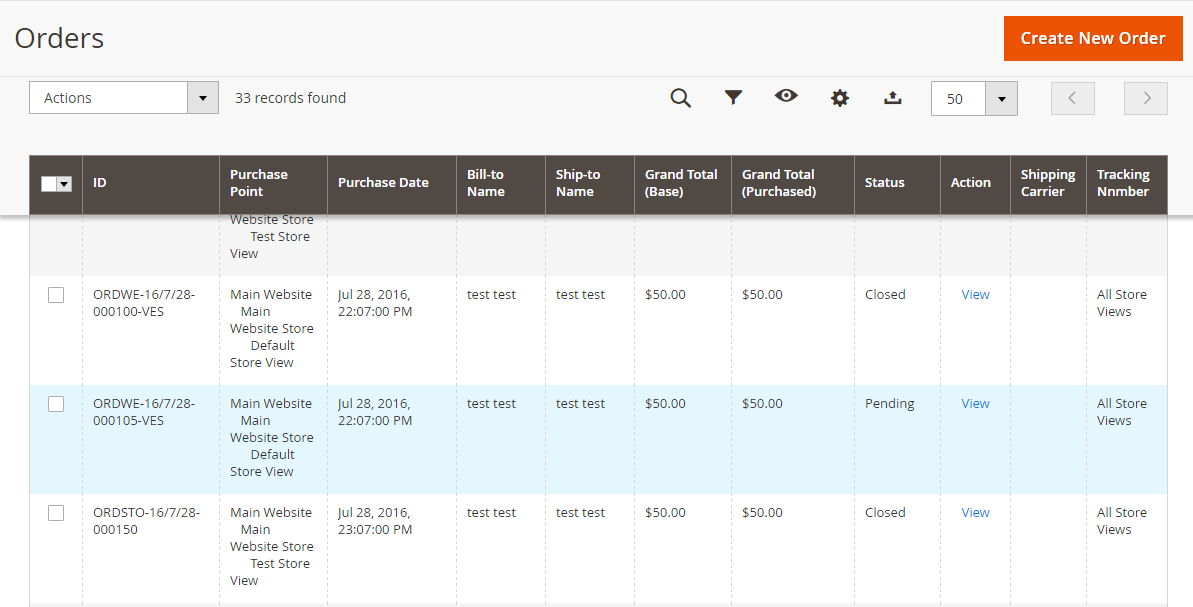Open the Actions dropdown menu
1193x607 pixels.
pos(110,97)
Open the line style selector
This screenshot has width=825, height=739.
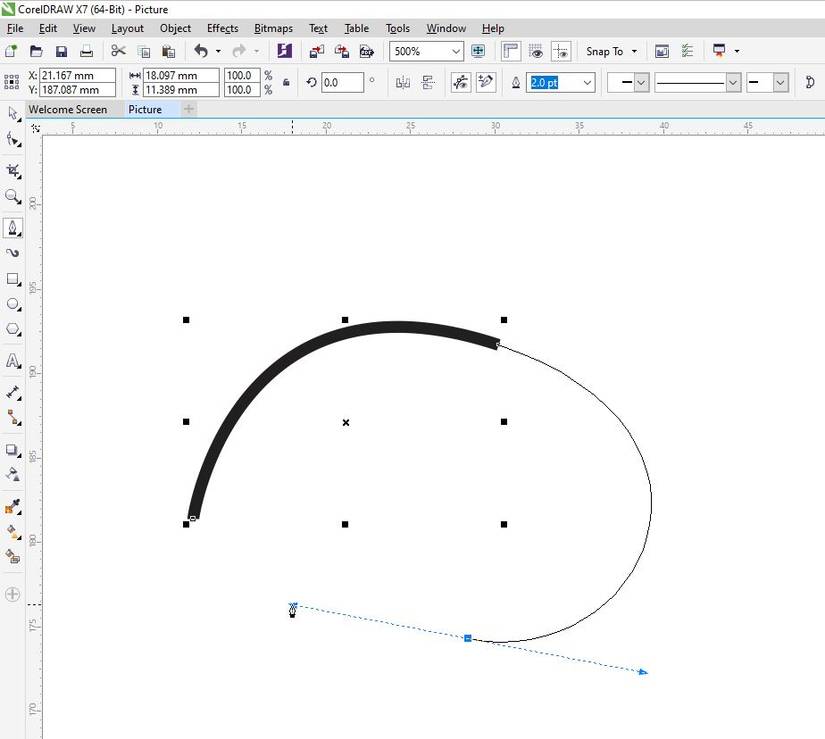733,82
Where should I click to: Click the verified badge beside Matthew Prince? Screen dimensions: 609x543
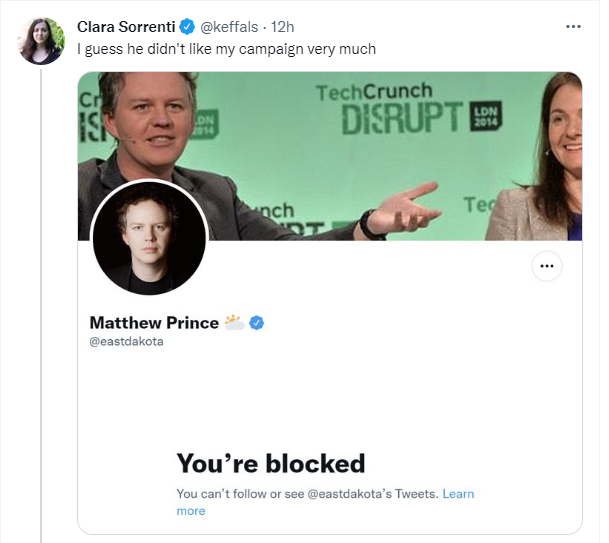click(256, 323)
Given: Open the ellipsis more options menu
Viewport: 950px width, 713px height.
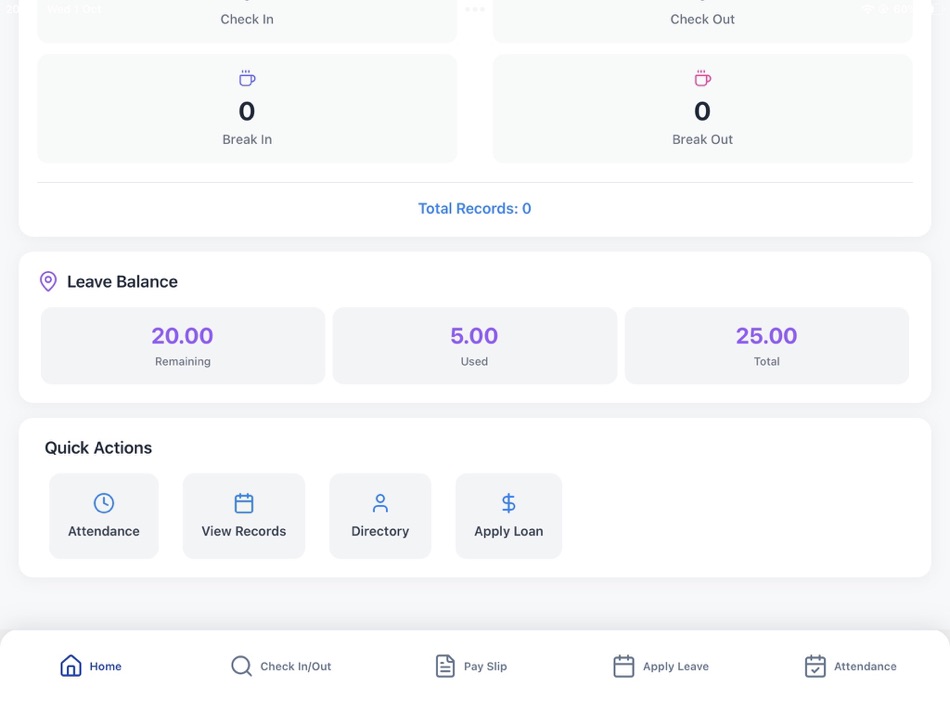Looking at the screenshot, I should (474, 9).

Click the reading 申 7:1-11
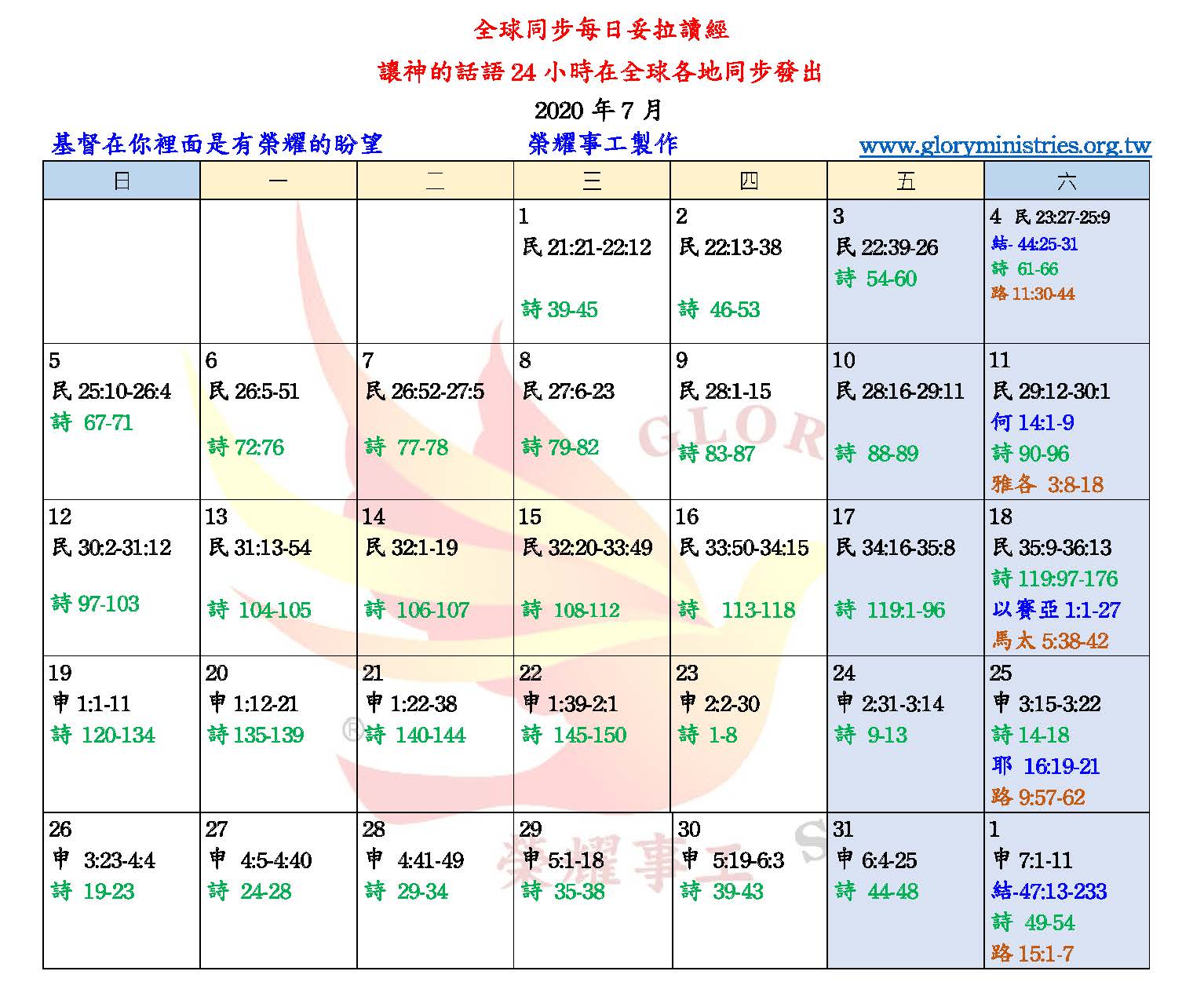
◆ ◆ ◆
# PROMPT
Although the records above contain pictures, the copy must not; set down exactly the lines from the one with "Open the line style selector" up to and including the one with "Given: Open the ellipsis more options menu".

# ANSWER TO THIS TASK
Open the line style selector
This screenshot has width=825, height=739.
733,82
Where should I click to: Click the verified badge beside Matthew Prince? Screen dimensions: 609x543
click(256, 323)
Given: Open the ellipsis more options menu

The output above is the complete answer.